### WHAT THE TASK ASKS
For the entries below, the result should be an exact transcription of the lines from the one with "Task: Open the SQL Workshop menu" up to and including the one with "Task: Close the Game", and only those.

[Start of Attachment]

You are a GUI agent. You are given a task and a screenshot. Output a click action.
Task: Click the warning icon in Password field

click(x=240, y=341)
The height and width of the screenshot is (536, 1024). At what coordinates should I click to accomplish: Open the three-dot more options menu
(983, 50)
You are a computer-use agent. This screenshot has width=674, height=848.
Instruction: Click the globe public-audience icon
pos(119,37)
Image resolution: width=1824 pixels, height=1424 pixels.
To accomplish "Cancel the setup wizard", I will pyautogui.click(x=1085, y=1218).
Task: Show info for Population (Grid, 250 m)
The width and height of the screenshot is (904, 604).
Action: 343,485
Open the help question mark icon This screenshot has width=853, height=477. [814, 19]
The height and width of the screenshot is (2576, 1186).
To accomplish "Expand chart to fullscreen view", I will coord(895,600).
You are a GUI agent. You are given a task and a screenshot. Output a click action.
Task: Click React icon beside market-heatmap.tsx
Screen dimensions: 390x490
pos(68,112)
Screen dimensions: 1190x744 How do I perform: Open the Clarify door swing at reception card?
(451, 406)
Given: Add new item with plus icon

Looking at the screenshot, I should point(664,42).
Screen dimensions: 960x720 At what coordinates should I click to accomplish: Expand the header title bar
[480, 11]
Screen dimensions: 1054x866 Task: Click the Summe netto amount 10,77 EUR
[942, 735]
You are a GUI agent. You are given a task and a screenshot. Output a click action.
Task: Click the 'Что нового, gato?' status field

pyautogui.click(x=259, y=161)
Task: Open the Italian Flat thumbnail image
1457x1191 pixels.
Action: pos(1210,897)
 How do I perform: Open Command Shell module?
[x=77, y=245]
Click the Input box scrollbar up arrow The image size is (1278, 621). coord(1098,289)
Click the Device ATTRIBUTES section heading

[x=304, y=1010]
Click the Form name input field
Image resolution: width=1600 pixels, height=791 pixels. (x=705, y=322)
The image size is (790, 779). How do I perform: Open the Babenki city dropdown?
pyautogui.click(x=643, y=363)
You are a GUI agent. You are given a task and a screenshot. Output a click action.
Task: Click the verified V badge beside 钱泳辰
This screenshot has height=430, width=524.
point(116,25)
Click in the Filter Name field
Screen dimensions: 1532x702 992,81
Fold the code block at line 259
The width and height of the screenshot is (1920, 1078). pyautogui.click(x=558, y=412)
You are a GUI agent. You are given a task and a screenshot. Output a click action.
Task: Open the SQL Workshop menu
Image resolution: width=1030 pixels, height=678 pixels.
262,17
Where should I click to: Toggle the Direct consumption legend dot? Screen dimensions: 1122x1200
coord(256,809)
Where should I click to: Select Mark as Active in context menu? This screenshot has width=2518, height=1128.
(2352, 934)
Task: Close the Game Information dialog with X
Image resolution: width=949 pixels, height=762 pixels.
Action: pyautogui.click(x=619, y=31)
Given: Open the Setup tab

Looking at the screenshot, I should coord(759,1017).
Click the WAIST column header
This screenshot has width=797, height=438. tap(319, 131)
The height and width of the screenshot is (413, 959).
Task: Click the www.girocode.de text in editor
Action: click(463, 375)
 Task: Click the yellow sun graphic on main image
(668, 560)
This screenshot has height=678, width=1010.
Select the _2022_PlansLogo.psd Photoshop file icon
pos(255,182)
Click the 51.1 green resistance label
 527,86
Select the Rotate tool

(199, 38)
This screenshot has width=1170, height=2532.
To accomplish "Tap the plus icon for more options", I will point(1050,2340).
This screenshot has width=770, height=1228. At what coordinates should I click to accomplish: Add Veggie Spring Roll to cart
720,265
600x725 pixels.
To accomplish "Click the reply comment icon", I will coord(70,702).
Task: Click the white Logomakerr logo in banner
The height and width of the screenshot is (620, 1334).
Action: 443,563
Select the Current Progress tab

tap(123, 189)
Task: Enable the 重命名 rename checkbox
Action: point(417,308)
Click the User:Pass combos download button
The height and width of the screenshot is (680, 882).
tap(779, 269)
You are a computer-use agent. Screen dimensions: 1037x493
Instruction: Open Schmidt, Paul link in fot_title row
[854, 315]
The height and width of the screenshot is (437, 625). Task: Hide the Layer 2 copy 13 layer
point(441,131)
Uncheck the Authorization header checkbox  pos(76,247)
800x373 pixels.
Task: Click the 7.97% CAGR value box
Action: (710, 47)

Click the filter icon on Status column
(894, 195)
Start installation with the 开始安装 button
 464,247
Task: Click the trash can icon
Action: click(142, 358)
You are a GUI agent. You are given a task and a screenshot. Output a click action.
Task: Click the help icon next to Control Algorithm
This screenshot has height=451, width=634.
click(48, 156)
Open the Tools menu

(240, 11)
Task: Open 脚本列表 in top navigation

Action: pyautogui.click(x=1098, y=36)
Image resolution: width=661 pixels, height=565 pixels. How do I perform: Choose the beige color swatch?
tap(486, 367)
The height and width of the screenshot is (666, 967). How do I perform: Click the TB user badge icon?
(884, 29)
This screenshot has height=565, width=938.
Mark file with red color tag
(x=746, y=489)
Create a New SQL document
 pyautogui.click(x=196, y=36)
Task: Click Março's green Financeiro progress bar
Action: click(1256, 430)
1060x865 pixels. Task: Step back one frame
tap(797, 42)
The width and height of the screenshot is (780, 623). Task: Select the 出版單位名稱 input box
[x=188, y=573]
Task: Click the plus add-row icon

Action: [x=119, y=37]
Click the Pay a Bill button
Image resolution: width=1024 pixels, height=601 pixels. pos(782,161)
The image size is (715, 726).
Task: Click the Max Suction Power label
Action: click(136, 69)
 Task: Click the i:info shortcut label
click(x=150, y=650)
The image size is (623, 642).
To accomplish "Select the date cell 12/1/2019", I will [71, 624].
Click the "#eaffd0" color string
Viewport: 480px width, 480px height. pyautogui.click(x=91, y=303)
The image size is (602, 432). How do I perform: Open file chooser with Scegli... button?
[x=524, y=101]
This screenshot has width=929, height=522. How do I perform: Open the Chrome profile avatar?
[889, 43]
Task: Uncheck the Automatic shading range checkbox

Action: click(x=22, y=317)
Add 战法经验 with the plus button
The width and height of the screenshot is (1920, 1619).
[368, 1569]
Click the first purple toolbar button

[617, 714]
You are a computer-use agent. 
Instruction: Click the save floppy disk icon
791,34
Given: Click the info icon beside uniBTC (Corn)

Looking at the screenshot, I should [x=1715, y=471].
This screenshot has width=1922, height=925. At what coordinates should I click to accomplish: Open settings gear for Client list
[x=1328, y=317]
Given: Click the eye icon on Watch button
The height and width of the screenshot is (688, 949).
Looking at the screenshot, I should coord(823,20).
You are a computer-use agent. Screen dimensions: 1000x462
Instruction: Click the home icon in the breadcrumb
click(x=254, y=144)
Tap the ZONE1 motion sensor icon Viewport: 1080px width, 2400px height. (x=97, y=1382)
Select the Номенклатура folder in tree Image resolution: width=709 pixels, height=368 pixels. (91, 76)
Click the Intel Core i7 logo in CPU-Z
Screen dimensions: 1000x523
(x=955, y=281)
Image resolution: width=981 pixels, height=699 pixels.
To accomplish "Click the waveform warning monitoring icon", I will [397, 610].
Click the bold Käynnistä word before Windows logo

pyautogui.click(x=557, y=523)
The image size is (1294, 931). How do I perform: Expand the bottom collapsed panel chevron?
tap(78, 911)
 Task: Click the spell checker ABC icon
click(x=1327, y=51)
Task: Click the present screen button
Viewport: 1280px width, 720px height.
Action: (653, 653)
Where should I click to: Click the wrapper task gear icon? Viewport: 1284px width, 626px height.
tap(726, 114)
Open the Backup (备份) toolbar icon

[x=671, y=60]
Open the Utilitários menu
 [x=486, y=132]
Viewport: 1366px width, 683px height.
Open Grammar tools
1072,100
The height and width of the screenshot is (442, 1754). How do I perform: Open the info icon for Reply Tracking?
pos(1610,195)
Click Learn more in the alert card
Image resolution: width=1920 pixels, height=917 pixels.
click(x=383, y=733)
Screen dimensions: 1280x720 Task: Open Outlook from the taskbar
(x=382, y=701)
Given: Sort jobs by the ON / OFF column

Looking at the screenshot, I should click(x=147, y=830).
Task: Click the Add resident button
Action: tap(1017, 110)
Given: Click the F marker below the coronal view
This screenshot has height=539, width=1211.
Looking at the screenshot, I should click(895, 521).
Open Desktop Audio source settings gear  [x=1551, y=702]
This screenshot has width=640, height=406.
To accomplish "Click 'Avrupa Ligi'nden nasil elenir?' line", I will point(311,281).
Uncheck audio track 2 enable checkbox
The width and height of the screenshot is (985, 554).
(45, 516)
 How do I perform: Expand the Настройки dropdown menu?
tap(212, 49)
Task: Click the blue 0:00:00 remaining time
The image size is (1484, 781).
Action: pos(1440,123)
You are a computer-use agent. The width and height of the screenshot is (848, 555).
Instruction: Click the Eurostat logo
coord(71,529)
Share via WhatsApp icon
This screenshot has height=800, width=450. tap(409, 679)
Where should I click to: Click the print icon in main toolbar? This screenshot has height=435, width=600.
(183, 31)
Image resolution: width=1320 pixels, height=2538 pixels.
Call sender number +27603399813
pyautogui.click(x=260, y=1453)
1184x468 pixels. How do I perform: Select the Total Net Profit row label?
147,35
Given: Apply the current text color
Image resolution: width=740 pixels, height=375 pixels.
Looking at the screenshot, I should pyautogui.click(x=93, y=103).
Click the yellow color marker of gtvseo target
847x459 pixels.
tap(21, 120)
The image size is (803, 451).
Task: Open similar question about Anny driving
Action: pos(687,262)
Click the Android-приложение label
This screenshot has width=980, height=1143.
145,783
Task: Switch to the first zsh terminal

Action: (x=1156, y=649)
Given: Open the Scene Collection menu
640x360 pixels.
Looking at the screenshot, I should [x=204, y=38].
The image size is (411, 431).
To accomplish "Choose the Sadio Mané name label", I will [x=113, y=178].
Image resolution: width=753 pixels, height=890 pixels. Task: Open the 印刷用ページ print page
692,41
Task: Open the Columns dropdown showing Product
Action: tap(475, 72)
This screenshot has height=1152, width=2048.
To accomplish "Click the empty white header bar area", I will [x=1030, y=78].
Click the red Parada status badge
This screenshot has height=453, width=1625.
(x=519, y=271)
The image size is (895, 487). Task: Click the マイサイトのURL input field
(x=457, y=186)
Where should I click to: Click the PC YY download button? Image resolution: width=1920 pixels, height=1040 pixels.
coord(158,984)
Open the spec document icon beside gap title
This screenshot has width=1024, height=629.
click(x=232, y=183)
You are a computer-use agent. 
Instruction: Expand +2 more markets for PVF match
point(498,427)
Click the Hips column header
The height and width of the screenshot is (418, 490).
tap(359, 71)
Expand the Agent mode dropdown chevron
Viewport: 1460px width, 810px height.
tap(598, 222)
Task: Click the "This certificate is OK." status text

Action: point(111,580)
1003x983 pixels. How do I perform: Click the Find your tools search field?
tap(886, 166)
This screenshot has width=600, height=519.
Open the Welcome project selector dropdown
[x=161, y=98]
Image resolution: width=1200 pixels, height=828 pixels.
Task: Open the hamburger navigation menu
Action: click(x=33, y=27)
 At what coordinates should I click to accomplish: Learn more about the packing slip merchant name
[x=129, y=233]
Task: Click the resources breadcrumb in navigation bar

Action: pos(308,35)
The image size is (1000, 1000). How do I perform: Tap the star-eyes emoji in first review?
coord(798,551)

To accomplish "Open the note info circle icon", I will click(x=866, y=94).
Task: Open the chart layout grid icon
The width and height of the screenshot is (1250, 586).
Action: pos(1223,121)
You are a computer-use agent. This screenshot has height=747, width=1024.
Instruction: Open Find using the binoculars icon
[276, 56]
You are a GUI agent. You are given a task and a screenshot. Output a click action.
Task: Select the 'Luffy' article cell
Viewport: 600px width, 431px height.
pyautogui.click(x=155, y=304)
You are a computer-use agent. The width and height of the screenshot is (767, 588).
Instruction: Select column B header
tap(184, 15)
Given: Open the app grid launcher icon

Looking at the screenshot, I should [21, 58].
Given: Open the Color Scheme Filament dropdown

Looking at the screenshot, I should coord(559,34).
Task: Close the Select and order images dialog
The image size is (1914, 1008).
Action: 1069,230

[End of Attachment]

### TASK RESPONSE
Task: Open the SQL Workshop menu
Image resolution: width=1030 pixels, height=678 pixels.
262,17
Where should I click to: Toggle the Direct consumption legend dot? Screen dimensions: 1122x1200
coord(256,809)
Where should I click to: Select Mark as Active in context menu? This screenshot has width=2518, height=1128.
(2352, 934)
Task: Close the Game Information dialog with X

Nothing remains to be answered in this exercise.